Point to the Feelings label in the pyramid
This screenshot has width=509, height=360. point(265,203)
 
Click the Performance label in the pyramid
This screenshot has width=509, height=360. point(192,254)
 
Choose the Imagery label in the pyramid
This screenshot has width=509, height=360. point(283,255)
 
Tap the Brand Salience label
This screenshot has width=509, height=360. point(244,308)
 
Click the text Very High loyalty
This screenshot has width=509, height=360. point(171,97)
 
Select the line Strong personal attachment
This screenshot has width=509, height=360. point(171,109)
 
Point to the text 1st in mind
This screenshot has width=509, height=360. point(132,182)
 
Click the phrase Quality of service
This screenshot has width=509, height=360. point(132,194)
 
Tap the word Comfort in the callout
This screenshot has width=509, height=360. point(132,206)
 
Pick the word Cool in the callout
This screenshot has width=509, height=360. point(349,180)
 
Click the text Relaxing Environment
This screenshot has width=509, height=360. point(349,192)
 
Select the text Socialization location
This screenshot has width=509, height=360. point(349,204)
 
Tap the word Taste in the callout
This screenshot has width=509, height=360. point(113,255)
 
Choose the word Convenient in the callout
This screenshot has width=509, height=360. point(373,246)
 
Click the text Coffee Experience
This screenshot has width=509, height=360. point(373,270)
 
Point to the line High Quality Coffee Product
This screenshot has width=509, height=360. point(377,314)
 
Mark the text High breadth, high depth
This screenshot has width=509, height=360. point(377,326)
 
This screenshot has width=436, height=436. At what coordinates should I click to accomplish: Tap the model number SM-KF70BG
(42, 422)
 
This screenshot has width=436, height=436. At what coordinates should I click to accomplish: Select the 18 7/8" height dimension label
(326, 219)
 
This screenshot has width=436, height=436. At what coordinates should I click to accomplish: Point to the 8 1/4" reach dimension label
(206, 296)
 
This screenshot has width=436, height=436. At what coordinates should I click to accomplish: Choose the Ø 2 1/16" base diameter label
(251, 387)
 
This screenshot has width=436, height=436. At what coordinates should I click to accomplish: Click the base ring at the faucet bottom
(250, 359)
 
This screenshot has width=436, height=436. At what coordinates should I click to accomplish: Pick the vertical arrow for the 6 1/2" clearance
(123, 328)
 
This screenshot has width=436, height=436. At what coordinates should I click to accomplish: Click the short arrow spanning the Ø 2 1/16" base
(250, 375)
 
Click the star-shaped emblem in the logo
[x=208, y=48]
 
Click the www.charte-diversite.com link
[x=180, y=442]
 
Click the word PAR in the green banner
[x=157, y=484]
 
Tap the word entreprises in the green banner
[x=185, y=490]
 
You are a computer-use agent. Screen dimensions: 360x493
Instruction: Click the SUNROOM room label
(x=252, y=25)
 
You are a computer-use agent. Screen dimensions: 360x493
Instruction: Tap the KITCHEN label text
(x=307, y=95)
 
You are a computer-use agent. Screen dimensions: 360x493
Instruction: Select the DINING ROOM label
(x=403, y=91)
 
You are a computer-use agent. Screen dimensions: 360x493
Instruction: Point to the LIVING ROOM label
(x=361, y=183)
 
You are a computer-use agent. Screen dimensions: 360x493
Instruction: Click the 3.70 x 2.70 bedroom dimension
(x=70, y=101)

_ _ _ _ _

# Required work
Set down the lines from the one containing "Click the text Relaxing Environment" through the one containing "This screenshot has width=509, height=360. point(113,255)", both included, without changing any character.

# Response to this task
Click the text Relaxing Environment
This screenshot has width=509, height=360. point(349,192)
 
Select the text Socialization location
This screenshot has width=509, height=360. point(349,204)
 
Tap the word Taste in the callout
This screenshot has width=509, height=360. point(113,255)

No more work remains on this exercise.